Mohon tunggu...
KOMENTAR
Politik

Gerakan Rakyat Hukum Pancung Koruptor

23 Desember 2013   16:59 Diperbarui: 15 November 2015   16:26 112 2

Oleh: Hamus Rippin

Kata orang, perjalanan waktu membawa perubahan. Hal ini disadari atau tidak, tetap terjadi secara otomatis.  Perubahan semacam ini dinamai perubahan mengikuti perjalanan zaman. Dari masa ke masa terjadi pergeseran waktu yang disertai  perubahan berangsur dan perlahan. Termasuk dalam politik dan masyarakat.  Kejadian semacam ini dinamakan orang perubahan evolusi.

Tetapi, gerakan yang timbul dalam masyarakat untuk melakukan perubahan drastis yang dipelopori satu kelompok atau seorang pimpinan yang didukung oleh rakyat untuk melakukan perubahan cepat, dengan gerakan terarah pada hal-hal yang sudah lama menjadi penyebab kegelisahan, yang mengakibatkan kerugian, dan kesengsaraan rakyat. Gerakan perubahan yang didukung oleh rakyat atau massa untuk melakukan perubahan cepat ini orang namakan gerakan revolusi.

Korupsi yang dilakukan oleh para koruptor di Indonesia sudah membudaya di negeri kita yang kita cinta, yang sangat merugikan negara dan sangat menyengsarakan rakyat yang sudah dirasakan semua lapisan masyarakat, sebenarnya hal ini sudah tidak dapat ditolerir lagi oleh siapapun kecuali pelaku korupsi dan koroni-koroninya.

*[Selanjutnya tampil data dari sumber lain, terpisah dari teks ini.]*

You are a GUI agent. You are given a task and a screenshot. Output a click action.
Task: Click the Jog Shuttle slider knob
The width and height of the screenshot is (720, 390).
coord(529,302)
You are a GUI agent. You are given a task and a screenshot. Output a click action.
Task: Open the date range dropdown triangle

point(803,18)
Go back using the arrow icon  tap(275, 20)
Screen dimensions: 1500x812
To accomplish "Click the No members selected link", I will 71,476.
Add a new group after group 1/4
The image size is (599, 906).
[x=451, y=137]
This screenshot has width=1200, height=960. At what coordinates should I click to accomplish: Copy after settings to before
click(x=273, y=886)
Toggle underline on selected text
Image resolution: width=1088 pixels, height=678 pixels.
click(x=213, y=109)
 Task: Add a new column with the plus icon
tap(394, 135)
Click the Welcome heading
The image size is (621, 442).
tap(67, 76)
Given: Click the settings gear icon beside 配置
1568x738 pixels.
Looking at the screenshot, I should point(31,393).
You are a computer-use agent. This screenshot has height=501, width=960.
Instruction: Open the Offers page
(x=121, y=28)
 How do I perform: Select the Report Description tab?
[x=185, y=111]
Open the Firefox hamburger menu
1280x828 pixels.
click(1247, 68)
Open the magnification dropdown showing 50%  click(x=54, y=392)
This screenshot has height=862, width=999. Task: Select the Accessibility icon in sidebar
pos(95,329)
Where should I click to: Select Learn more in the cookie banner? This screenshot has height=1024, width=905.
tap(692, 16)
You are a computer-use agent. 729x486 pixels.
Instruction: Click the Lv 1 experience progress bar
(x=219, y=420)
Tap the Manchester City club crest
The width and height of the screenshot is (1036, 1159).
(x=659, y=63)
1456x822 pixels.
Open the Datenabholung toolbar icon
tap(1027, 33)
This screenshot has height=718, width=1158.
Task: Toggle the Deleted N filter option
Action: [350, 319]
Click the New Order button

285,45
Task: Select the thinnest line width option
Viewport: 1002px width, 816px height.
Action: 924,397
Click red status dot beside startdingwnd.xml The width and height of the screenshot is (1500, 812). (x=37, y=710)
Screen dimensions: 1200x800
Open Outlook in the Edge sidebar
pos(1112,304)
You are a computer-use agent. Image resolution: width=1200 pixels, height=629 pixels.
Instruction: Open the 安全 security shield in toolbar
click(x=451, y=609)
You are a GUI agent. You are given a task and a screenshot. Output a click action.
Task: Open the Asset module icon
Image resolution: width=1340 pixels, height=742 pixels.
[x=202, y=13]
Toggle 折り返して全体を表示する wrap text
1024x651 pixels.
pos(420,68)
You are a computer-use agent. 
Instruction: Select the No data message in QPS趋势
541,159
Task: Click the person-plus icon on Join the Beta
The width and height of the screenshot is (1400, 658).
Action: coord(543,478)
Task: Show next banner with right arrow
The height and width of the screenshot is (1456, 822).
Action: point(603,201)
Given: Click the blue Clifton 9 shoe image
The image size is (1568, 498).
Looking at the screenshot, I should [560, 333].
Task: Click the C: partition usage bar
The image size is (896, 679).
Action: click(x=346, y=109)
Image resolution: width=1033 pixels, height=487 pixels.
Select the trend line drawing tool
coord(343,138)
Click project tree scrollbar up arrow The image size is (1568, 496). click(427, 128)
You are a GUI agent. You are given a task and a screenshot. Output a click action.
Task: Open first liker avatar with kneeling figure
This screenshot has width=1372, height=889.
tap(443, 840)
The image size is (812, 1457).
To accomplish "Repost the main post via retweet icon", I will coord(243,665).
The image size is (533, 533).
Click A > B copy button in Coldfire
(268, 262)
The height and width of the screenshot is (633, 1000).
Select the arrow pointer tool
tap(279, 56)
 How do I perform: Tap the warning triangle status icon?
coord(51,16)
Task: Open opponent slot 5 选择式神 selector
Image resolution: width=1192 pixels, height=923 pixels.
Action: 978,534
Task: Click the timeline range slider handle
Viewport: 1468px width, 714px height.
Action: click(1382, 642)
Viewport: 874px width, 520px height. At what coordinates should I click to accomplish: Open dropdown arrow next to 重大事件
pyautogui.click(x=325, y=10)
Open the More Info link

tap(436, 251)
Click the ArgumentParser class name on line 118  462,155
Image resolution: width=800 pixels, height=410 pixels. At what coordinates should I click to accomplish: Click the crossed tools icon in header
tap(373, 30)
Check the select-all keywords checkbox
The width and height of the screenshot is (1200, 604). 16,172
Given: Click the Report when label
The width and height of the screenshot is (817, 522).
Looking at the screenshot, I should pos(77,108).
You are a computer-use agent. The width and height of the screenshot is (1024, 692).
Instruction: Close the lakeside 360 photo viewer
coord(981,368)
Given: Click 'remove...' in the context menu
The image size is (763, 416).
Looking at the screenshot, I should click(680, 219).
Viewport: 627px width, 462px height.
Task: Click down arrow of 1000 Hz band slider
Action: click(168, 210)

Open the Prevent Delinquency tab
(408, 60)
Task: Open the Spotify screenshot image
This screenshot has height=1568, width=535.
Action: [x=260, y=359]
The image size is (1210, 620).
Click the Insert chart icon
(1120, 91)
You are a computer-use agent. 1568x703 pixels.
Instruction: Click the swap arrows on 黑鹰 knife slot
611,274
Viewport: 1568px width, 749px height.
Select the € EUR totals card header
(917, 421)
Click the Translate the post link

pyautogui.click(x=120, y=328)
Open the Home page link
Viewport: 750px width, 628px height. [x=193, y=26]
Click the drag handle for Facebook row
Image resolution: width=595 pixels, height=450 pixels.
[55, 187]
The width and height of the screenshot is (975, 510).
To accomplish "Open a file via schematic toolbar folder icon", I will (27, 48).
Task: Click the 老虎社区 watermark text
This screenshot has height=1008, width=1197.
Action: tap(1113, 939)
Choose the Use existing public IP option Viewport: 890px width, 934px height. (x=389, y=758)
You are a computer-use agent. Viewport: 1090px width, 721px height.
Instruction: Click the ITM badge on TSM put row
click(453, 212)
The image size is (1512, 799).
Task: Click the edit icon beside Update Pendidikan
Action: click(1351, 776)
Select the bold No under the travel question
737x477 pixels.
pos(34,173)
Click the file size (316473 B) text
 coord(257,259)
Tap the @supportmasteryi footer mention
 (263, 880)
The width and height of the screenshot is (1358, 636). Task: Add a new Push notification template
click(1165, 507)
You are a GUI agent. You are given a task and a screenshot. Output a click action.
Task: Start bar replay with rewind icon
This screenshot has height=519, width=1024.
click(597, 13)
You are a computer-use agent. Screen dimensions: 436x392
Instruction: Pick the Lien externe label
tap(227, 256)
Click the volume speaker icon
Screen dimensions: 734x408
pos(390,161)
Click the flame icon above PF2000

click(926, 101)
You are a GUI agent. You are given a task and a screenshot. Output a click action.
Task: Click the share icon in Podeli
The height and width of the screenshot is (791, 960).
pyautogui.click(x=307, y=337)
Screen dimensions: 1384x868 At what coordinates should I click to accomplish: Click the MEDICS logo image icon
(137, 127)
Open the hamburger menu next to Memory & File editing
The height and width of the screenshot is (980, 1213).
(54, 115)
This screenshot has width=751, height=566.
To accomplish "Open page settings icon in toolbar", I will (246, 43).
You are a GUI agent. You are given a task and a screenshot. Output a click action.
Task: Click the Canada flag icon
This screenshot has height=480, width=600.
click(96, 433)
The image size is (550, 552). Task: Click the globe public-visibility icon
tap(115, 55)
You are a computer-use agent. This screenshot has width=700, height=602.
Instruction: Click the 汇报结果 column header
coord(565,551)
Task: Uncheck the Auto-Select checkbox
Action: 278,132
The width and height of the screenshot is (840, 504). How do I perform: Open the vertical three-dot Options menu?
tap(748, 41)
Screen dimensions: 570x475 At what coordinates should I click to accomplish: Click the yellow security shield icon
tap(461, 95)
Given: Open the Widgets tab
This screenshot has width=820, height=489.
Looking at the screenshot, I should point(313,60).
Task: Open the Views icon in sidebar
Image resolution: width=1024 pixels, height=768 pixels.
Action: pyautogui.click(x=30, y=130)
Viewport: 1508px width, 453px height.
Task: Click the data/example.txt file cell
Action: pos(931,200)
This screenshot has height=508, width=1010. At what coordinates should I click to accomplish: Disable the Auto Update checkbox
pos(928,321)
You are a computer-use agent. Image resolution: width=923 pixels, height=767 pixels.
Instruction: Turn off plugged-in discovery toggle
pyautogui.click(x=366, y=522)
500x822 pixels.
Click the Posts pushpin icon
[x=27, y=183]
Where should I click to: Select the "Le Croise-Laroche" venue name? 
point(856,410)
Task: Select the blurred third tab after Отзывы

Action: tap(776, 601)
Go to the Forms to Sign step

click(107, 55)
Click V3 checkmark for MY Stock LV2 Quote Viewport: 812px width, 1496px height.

Apapun caranya dan bagaimanapun melakukannya, sebagaimana yang berlangsung sampai sekarang ini, dengan undang-undang anti korupsi. Hasilnya tidak lebih dari periksa, tangkap, tahan dan penjarakan saja. Apa hasilnya tidak lebih dari itu, korupsi tetap berjalan. Karena para koruptor tahu apa yang mereka lakukan. Mereka sudah dapat dan cermat memperhitungkan untung rugi dan resikonya, mereka tidak akan jerah, habis dipenjara bebas, akan berbuat lagi. Harta kekayaan  dari uang rakyat dan milik negara yang telah dijarah, tetap aman jadi miliknya dan warisan keluarga mereka.

Karena para koruptor ini adalah orang pintar, berpengalaman dan beruang. Jadi mereka tidak akan gerah. Malah mereka sudah dalam keadaan terhukum, sudah merengkuk dalam tahanan penjara mereka masih tetap menggurita kegiatan dan licik akalnya melanjutkan usaha haram mereka, memimpin dari dalam penjara melanjutkan usaha.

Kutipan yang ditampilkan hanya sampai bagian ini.